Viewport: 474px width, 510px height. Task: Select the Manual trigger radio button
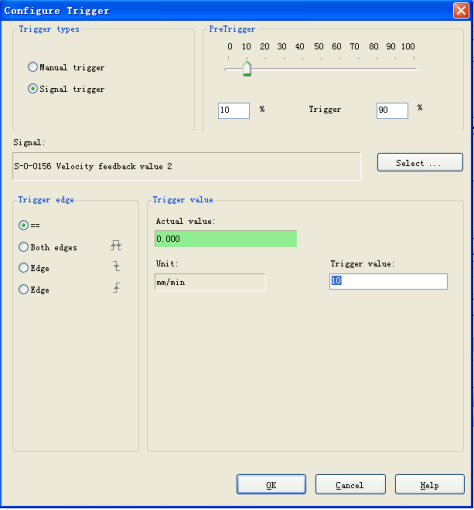tap(33, 67)
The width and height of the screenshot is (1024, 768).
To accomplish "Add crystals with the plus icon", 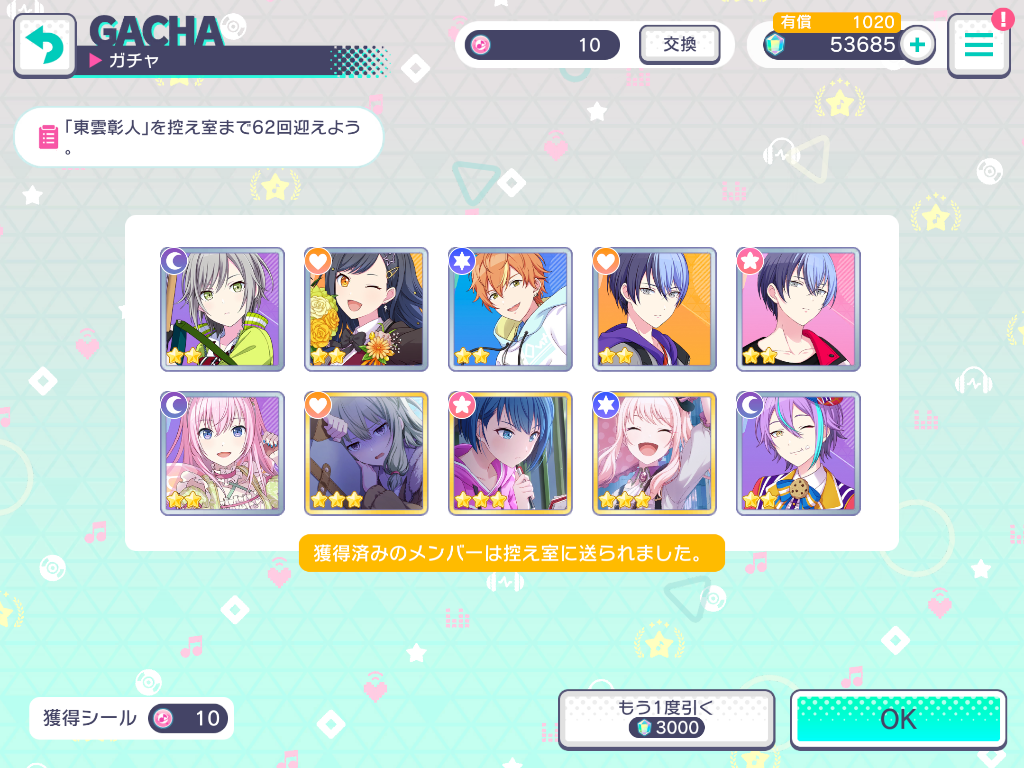I will pos(918,45).
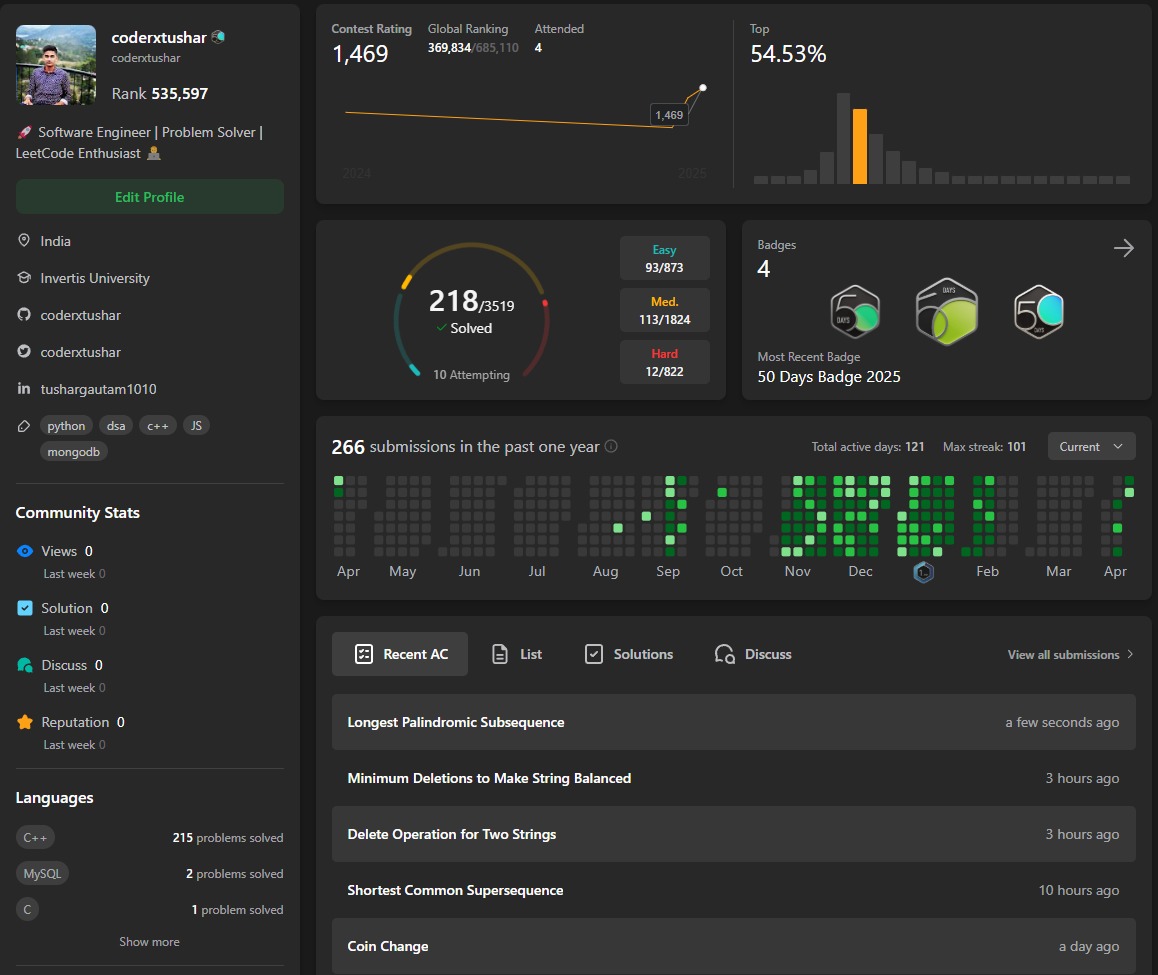Click the coderxtushar profile photo

coord(56,65)
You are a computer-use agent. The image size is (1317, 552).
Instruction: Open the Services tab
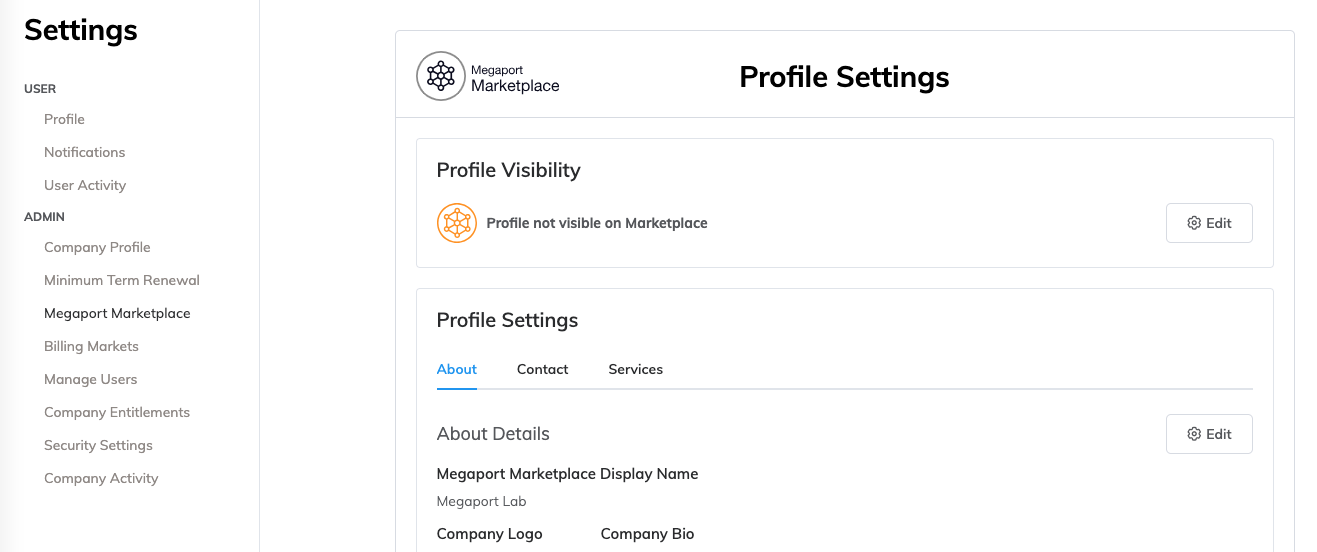(635, 369)
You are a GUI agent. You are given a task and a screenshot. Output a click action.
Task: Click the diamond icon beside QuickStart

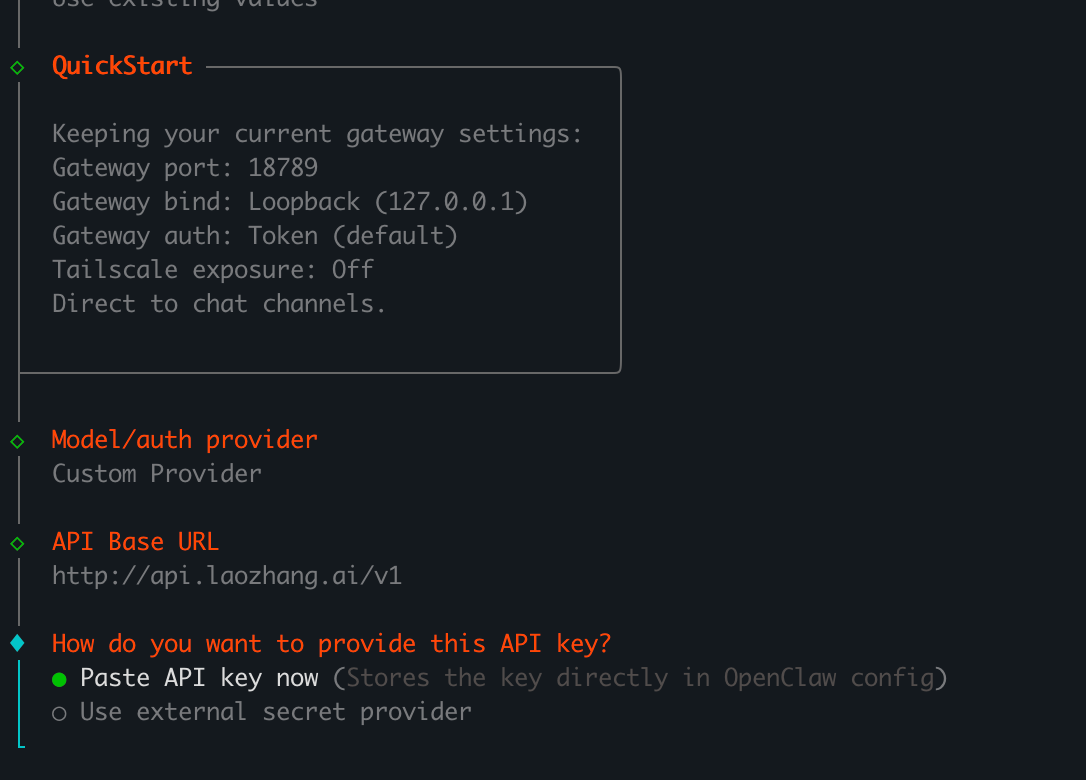[16, 67]
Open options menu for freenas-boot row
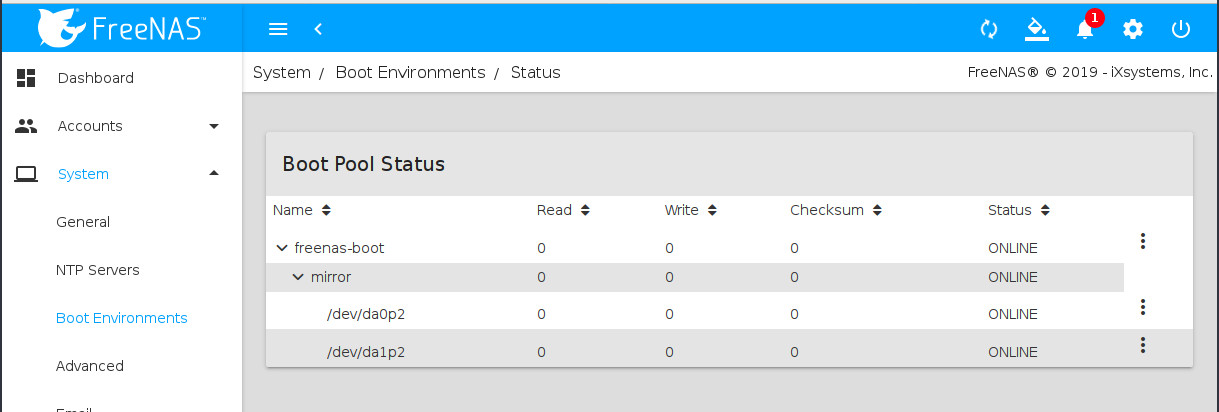This screenshot has height=412, width=1219. point(1142,241)
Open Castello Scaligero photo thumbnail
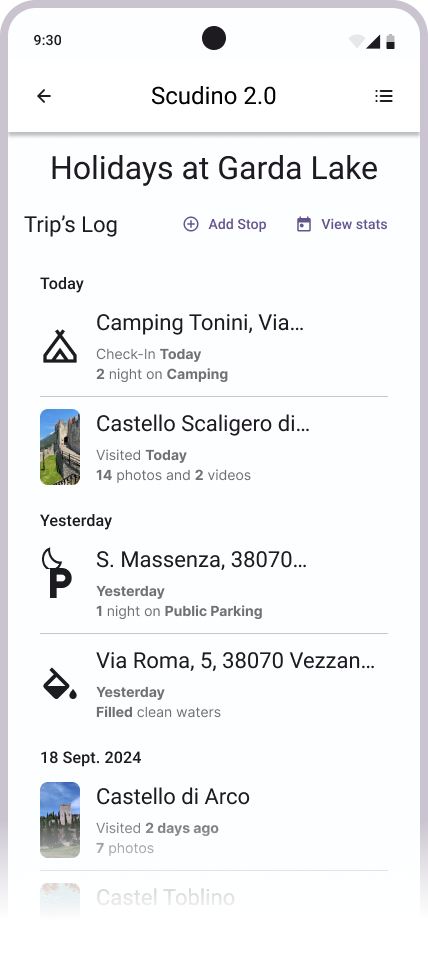The width and height of the screenshot is (428, 973). [60, 447]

● ● ● ● ● ● ●

REQUIRED WORK:
Return every line above in which the string "agent" occurs.

REPLY:
You are a computer-use agent. The image size is (1317, 552).
You are a GUI agent. You are given a task and a screenshot. Output a click action.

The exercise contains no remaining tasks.